Make this easy, bakery-style blueberry banana bread. It stays incredibly moist and tender, using overripe bananas and fresh blueberries for natural sweetness. This recipe includes instructions for a simple, buttery crumb topping.
Author:katereilly
Prep Time:15 min
Cook Time:60 min
Total Time:75 min
Yield:1 loaf (about 10 servings) 1x
Category:Breakfast
Method:Baking
Cuisine:American
Diet:Vegetarian
Ingredients
Scale
3 very ripe large bananas, mashed
1/2 cup unsalted butter, melted
3/4 cup granulated sugar
1 large egg, lightly beaten
1 teaspoon vanilla extract
1/4 cup milk (any kind)
1 3/4 cups all-purpose flour
1 teaspoon baking soda
1/2 teaspoon salt
1/2 teaspoon ground cinnamon
1 cup fresh or frozen blueberries
For Crumb Topping (Optional): 1/2 cup all-purpose flour, 1/4 cup packed brown sugar, 1/4 teaspoon ground cinnamon, 2 tablespoons cold unsalted butter cut into small pieces
Instructions
Preheat your oven to 350°F (175°C). Grease and flour a standard 9×5 inch loaf pan, or line it with parchment paper.

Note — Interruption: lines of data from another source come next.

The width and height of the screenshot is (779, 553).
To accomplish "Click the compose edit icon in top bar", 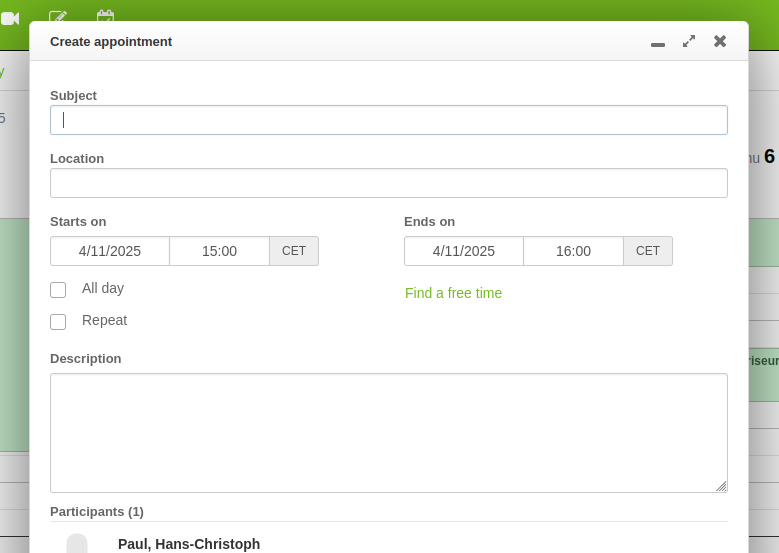I will tap(58, 17).
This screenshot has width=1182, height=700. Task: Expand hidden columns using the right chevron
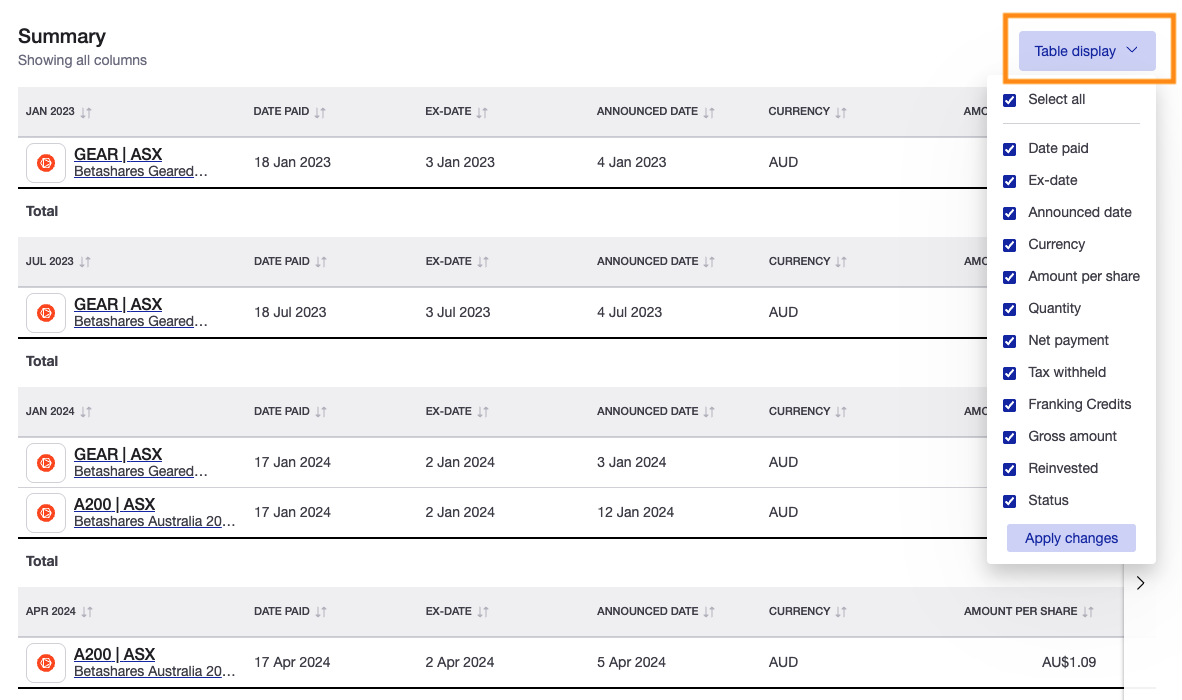[x=1140, y=582]
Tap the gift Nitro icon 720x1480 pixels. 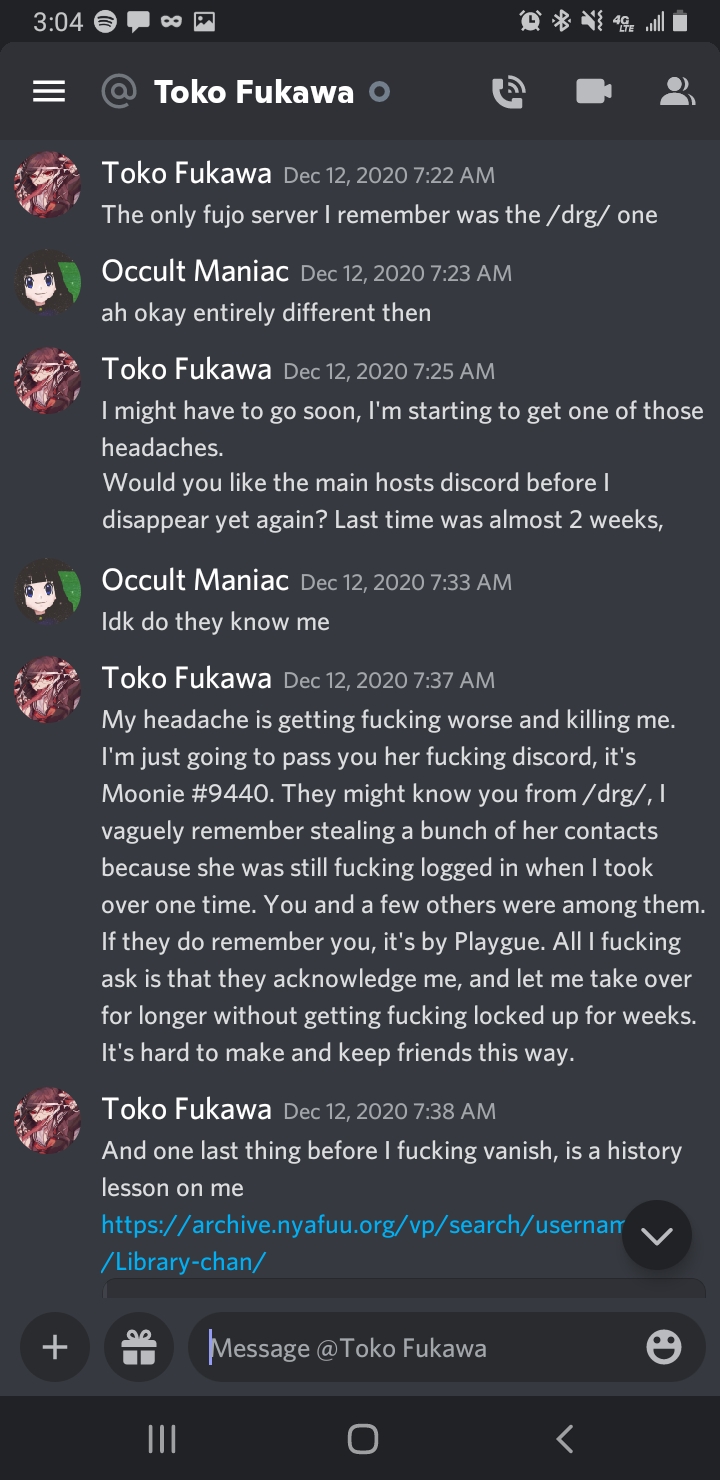click(x=139, y=1347)
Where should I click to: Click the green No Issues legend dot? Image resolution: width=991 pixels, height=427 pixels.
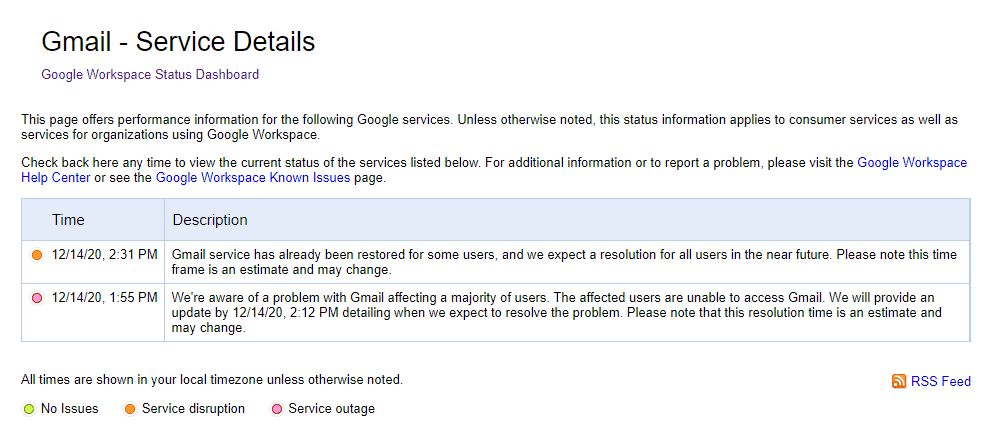pos(28,409)
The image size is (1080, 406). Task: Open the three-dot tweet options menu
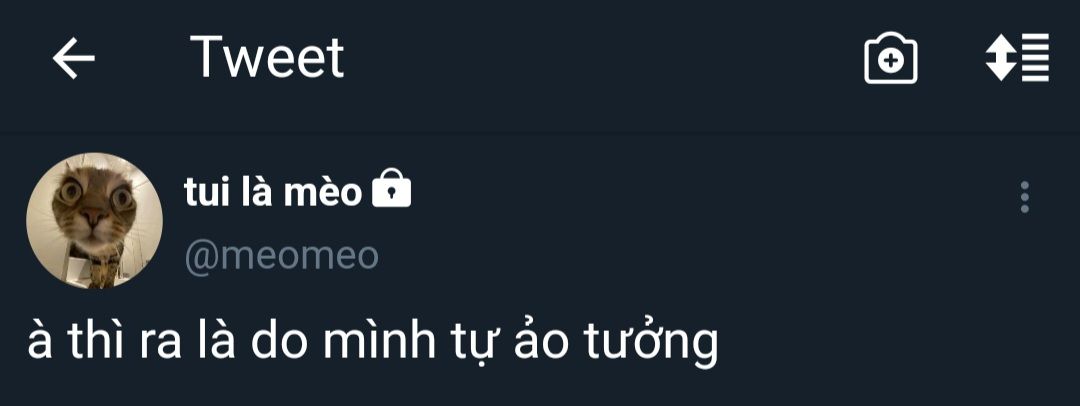(x=1025, y=197)
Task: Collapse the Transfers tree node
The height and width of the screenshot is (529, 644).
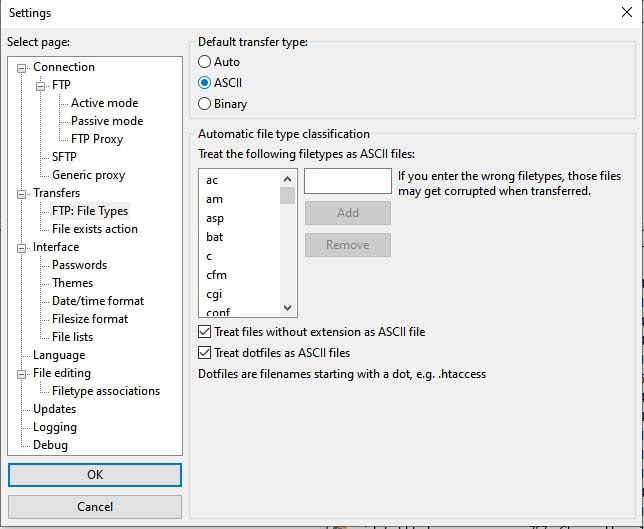Action: tap(23, 193)
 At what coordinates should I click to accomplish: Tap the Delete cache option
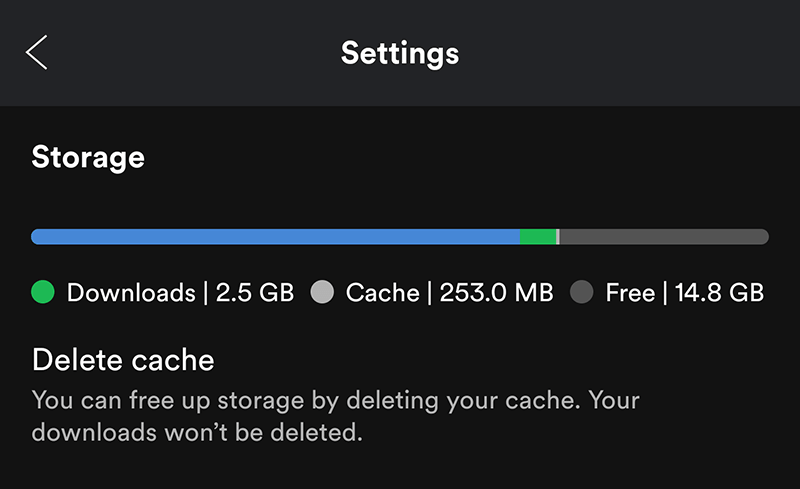coord(123,359)
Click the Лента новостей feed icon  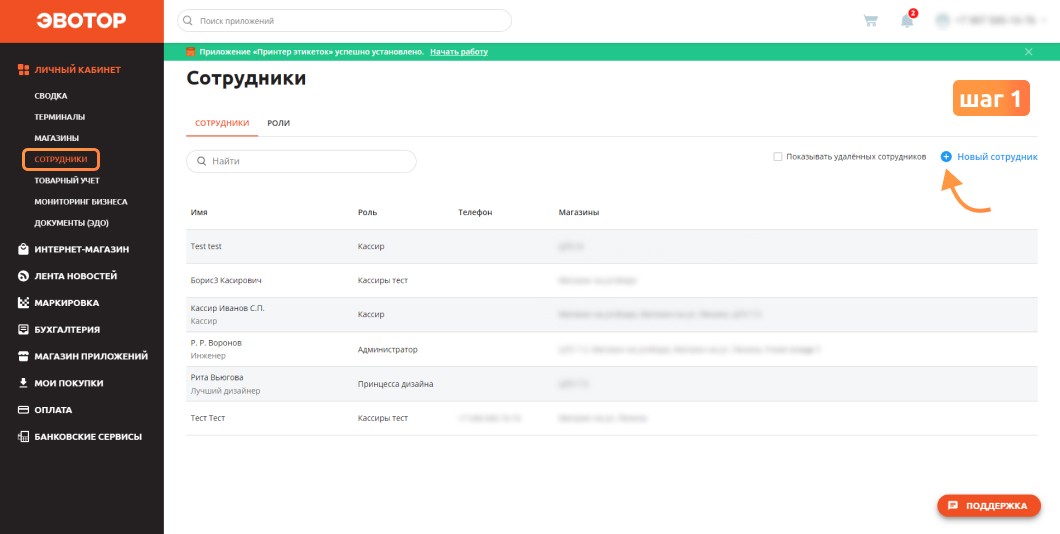23,276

In a large bowl, combine the mashed bananas and melted butter. Mix until smooth.
Stir in the granulated sugar, egg, vanilla extract, and milk until just combined.
In a separate medium bowl, whisk together the flour, baking soda, salt, and cinnamon.
Gradually add the dry ingredients to the wet ingredients. Mix only until the flour streaks disappear. Do not overmix.
Gently fold in the blueberries. If using frozen blueberries, do not thaw them first.
If using the crumb topping: In a small bowl, combine the topping flour, brown sugar, and cinnamon. Cut in the cold butter using your fingers or a pastry blender until the mixture resembles coarse crumbs.
Pour the batter into the prepared loaf pan. If using the topping, sprinkle it evenly over the batter.
Bake for 55 to 65 minutes, or until a wooden skewer inserted into the center comes out clean. If the top browns too quickly, loosely tent the loaf with foil after 40 minutes.
Let the bread cool in the pan for 10 minutes before carefully removing it to a wire rack to cool completely before slicing.
Notes
For the moistest bread, use bananas that are heavily spotted or almost black.
If you prefer a lemon flavor, add 1 teaspoon of lemon zest to the wet ingredients.
To prevent the blueberries from sinking, gently toss them with 1 tablespoon of the measured flour before folding them into the batter.
This bread freezes well once completely cooled. Wrap tightly in plastic wrap and then foil.